Furthermore, there are no large studies to confirm the relationship between asplenia (syndrome or isolated) and AVMs of the gastrointestinal tract. AVM is an acquired or congenital vascular ectasia that has a propensity to bleed spontaneously and can be found anywhere in the gastrointestinal tract. AVMs are typically divided into 3 types [6]. Type I are solitary and limited to the right colon, usually manifesting in patients over 55 years of age. Type II are larger, congenital, and tend to occur in the small bowel in patients less than 55 years of age. Type III are frequently associated with hereditary hemorrhagic telangiectasia [7]. Approximately 5% of obscure and overt GI bleed have a small bowel source not visible on EGD and colonoscopy [8]. Aortic stenosis, Von Willebrand disease, HHT, and end-stage renal disease can be associated with AVM gastrointestinal bleeding. Gastrointestinal bleeding has been estimated to occur in 13–25% of HHT, formerly known as Osler-Weber-Rendu syndrome (OMIM # 187300). Inherited as autosomal dominant, HHT is characterized by epistaxis, cutaneous telangiectatic lesions, and a large AVM in the brain, liver, and lungs that can lead to catastrophic bleeding complications or shunting [9].
In our case, the AVMs were most likely congenital, considering age of onset and the additional inherited anomaly. We believe this is the first ICA case reported in the United States that is associated with jejunal AVM bleeding. These are clearly late microvascular complications without any other cardiovascular defects, which rules out Ivemark syndrome. HHT may be considered as a differential diagnosis for our case. However, our patient was adopted, with no other stigmata of HHT at this time, except for jejunal AVMs, which are typically not seen in HHT.
This prompted our comprehensive literature search of adult ICA cases that presented with complications other than those related to infection. Eighteen adult cases of ICA were identified and analyzed since the first report of Myerson and Koelle in 1956 (Table 1) [10].

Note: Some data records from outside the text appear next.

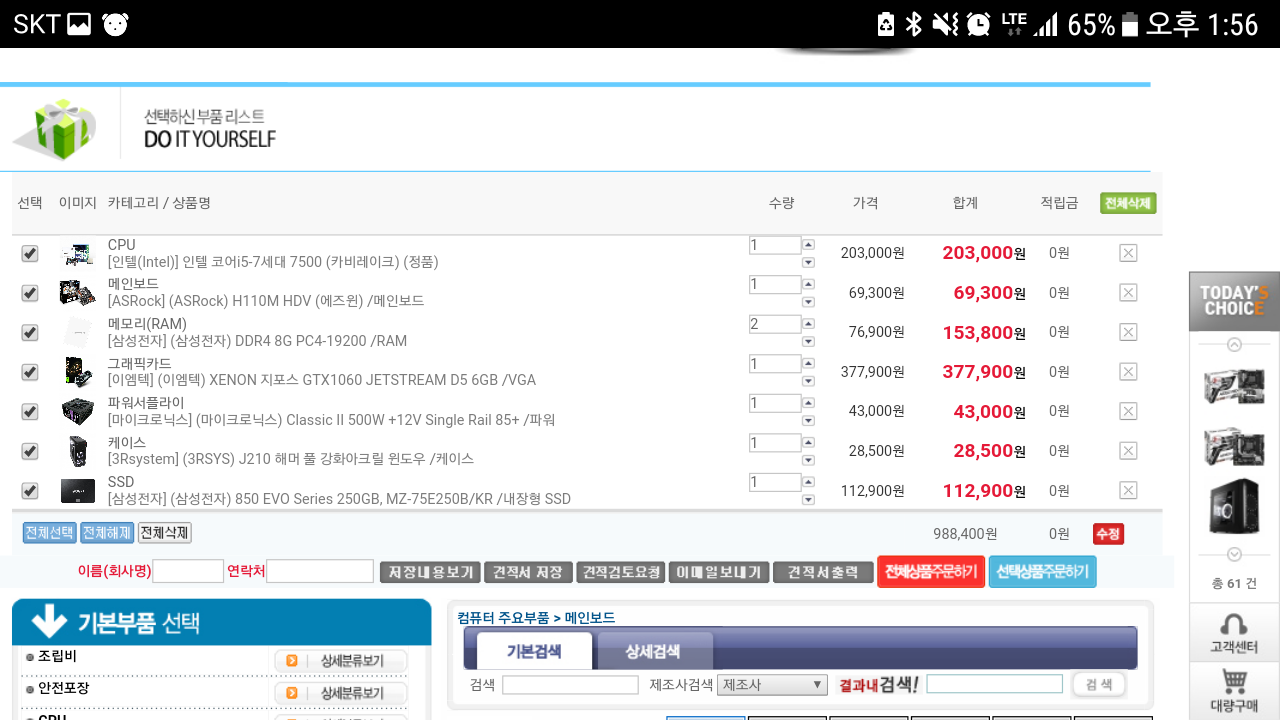Remove the graphics card row X icon

[1128, 372]
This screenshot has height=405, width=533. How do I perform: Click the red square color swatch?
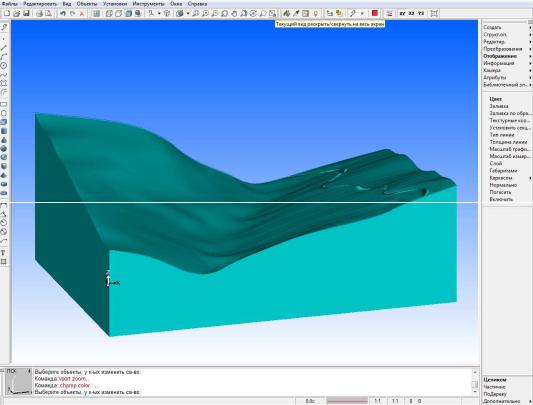point(375,13)
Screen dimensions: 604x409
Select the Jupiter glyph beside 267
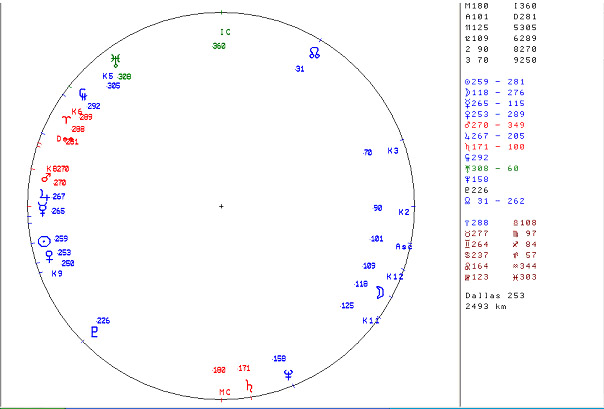click(x=42, y=195)
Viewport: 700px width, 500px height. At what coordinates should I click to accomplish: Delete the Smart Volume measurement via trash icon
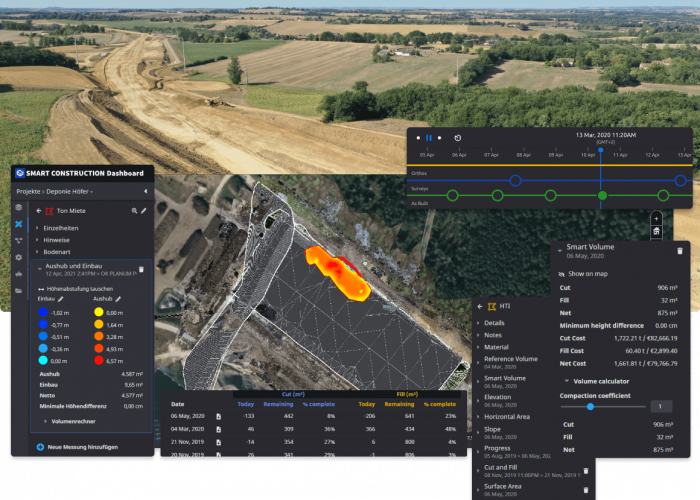(680, 250)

Eleven of the 18 reported cases were sporadic and the remaining were familial. Familial cases are generally asymptomatic and usually diagnosed after a close family member/child suffers a life-threatening or fatal infection secondary to congenital asplenia. Associated findings included thrombocytosis, mesenteric vein thrombosis, chronic thromboembolic pulmonary hypertension, and pneumococcal sepsis (Table 1). Seven adult patients with ICA had invasive bacterial infections [3,10–15]. In addition, there were 5 adult cases of ICA with thrombocytosis but no infectious events were found [16–19]. Furthermore, reflecting another risk associated with thrombocytosis in adults, Takahashi et al. also described the case of a 44-year-old female with ICA who had chronic thromboembolic pulmonary hypertension [20]. Our comprehensive literature review of 18 adult ICA cases revealed no isolated adult asplenia cases with AVM bleed. Consequently, we analyzed all reported cases of ICA since 1956, including all age probands, parents, and first-degree relatives [10–13,15–22]. One similar case of a 16-year-old girl with chronic iron-deficiency anemia due to recurrent bleeding from multiple angiodysplastic lesions of the stomach, duodenum, and jejunum had been reported in Europe [22].
Conclusions
This case clearly illustrates that patients with a coexisting congenital defect and obscure gastrointestinal bleeding require a prompt step-wise, multi-modality diagnostic approach to prevent delayed treatment. Further accumulation of cases with isolated congenital asplenia is required to elucidate the mechanisms linking AVM and isolated congenital asplenia. The medical community should be aware of the potential relationship of these 2 rare disorders.